> [Texte fourni]:
.....

L’efficacité énergétique, tout le monde connaît. Mais qu’est-ce que l’efficacité hydrique ?
Stéphane Gilbert – En effet, l’efficacité hydrique est encore peu connue. C’est un concept très récent, du début des années 2010, né d’une conviction forte : celle que l’eau est un bien précieux, altérable, épuisable et coûteux. Concrètement, l’efficacité hydrique est une démarche globale d’optimisation de la gestion de l’eau dans l’industrie, tant sur la qualité que sur la quantité. L’objectif de l’efficacité hydrique est de moins consommer d’eau, de mieux produire et de moins rejeter de polluants. Nous nous appuyons sur les sciences et les techniques du numérique pour faire de l’efficacité hydrique « data driven » et ainsi agir sur les usages du cycle de l’eau.
Quels sont les liens entre eau et énergie dans l’industrie ?

.....

> [Données fournies]:
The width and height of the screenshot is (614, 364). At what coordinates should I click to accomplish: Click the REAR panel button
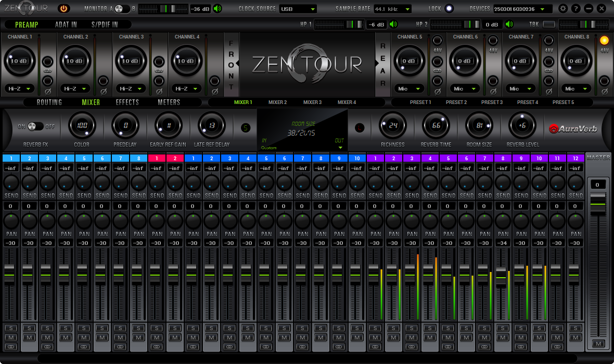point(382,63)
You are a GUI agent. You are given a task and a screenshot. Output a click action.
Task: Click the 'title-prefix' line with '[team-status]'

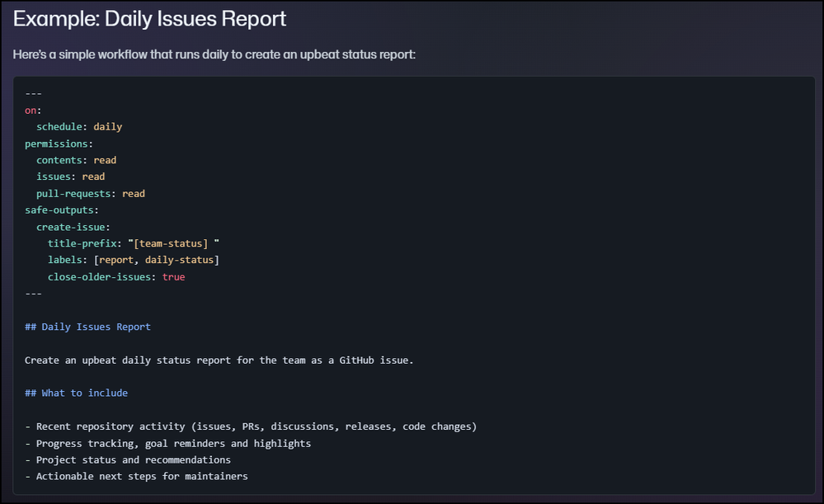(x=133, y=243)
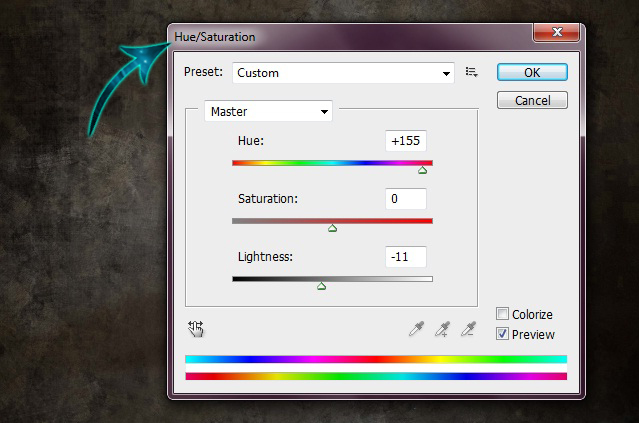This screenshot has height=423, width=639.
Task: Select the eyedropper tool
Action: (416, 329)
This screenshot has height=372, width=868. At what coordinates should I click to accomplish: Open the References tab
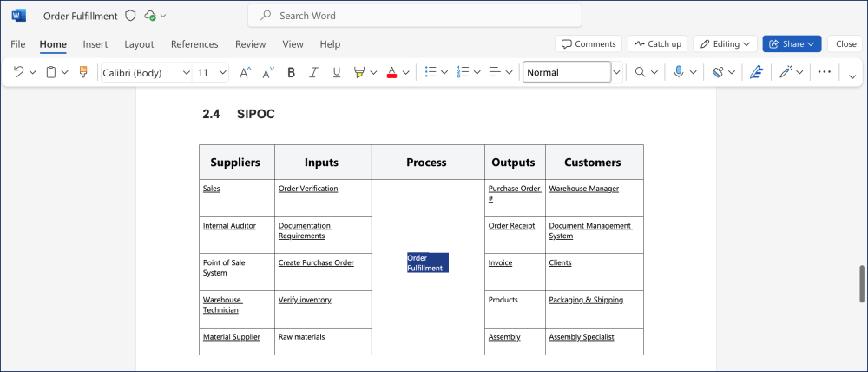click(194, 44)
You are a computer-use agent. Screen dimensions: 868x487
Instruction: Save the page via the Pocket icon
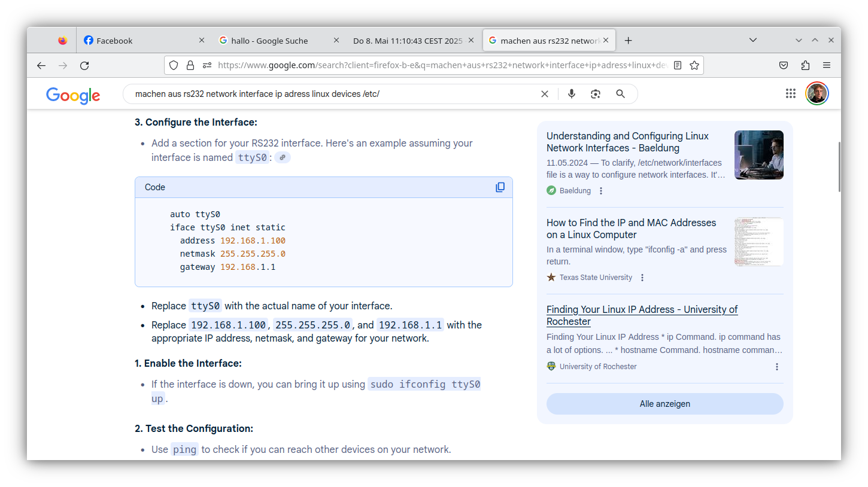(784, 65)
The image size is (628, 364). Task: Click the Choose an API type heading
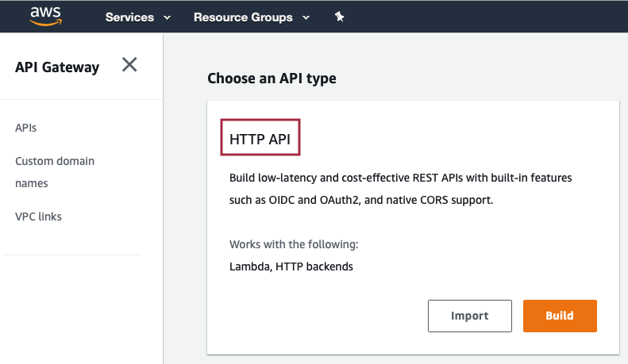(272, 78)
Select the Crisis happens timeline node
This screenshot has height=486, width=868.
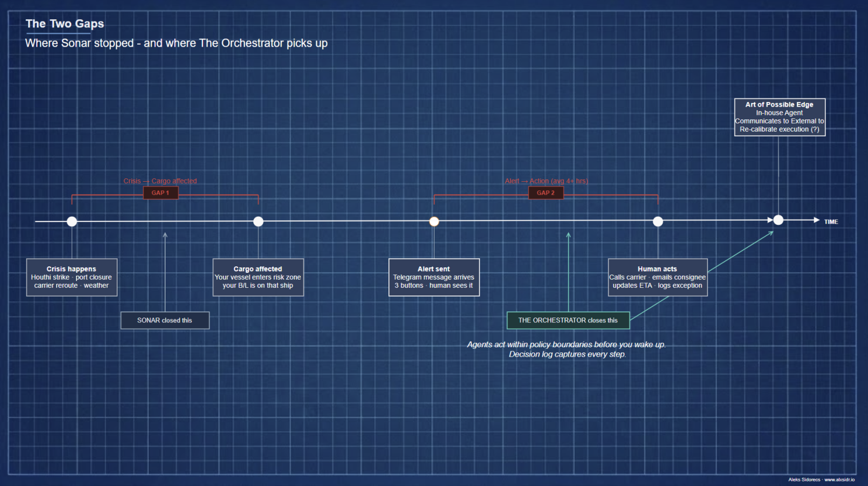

.....

> [Consigne 1]: D'après le texte sur l'efficacité hydrique, de quelle époque date ce concept ?
> [Consigne 2]: Extrayez du texte sur l'efficacité hydrique, sans rien modifier, le passage qui va de « L’efficacité énergétique, tout » à « dans l’industrie ? ».

> [Réponse complète 1]: Il date du début des années 2010.

> [Réponse complète 2]:
L’efficacité énergétique, tout le monde connaît. Mais qu’est-ce que l’efficacité hydrique ?
Stéphane Gilbert – En effet, l’efficacité hydrique est encore peu connue. C’est un concept très récent, du début des années 2010, né d’une conviction forte : celle que l’eau est un bien précieux, altérable, épuisable et coûteux. Concrètement, l’efficacité hydrique est une démarche globale d’optimisation de la gestion de l’eau dans l’industrie, tant sur la qualité que sur la quantité. L’objectif de l’efficacité hydrique est de moins consommer d’eau, de mieux produire et de moins rejeter de polluants. Nous nous appuyons sur les sciences et les techniques du numérique pour faire de l’efficacité hydrique « data driven » et ainsi agir sur les usages du cycle de l’eau.
Quels sont les liens entre eau et énergie dans l’industrie ?